WORK REQUEST → Where a record holds a picture, leave the picture out; otherwise repeat every record exactly.

SOURCE DATA →

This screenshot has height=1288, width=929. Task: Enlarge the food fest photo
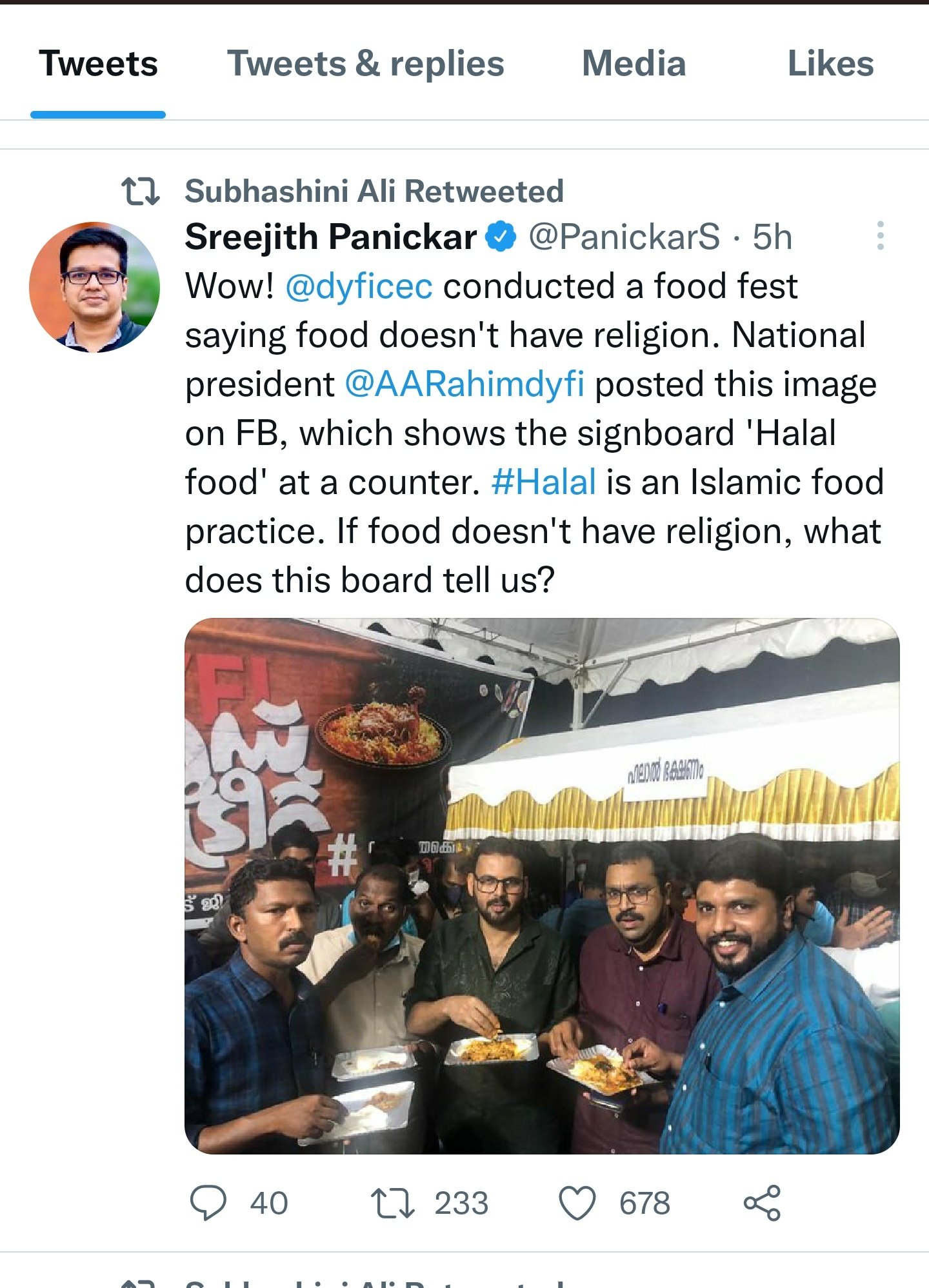[542, 886]
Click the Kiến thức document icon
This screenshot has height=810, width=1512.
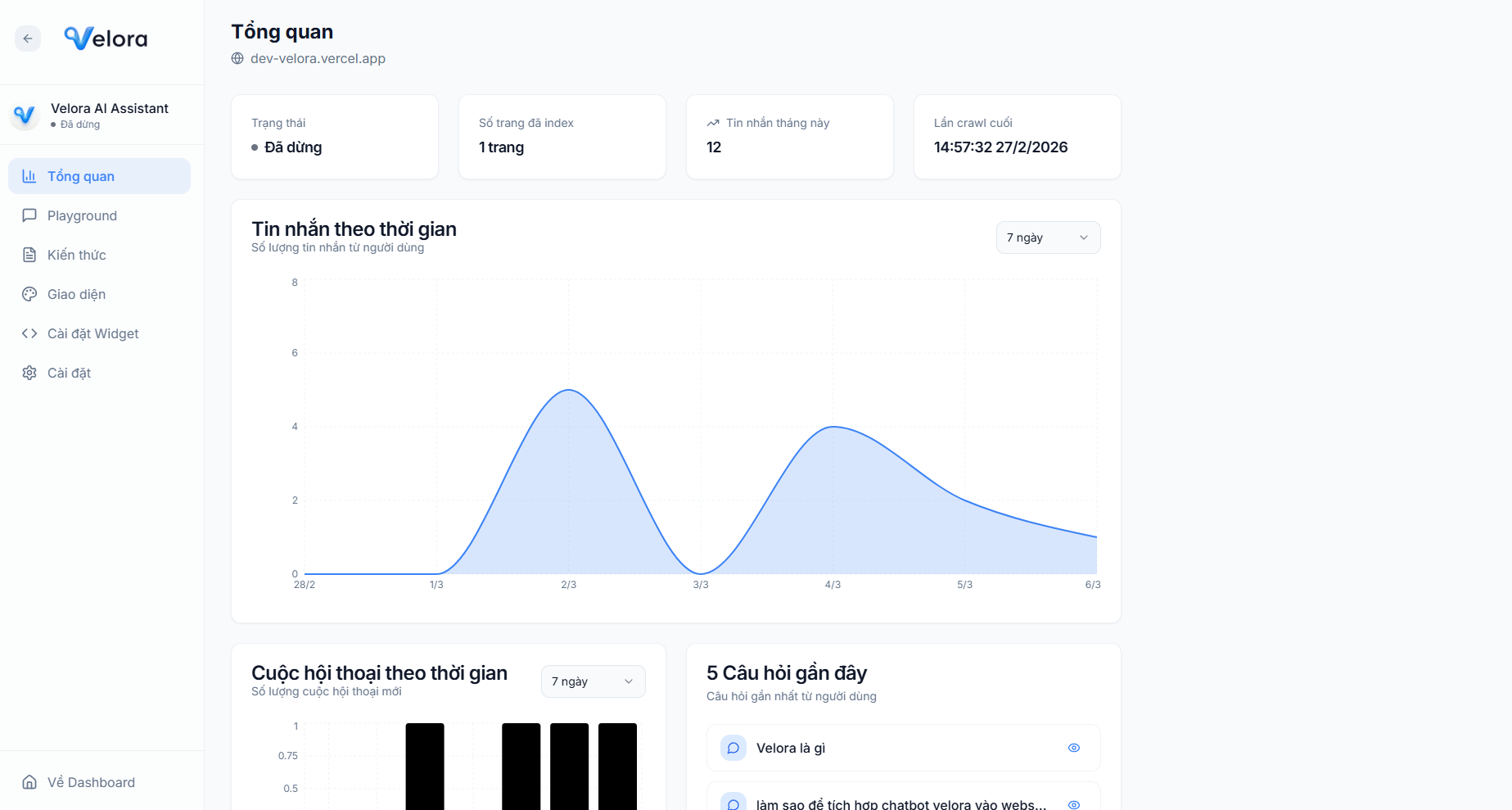[x=29, y=255]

RESPONSE →
This screenshot has height=1288, width=929. Task: Enlarge the food fest photo
[542, 886]
Click the Kiến thức document icon
This screenshot has height=810, width=1512.
[x=29, y=255]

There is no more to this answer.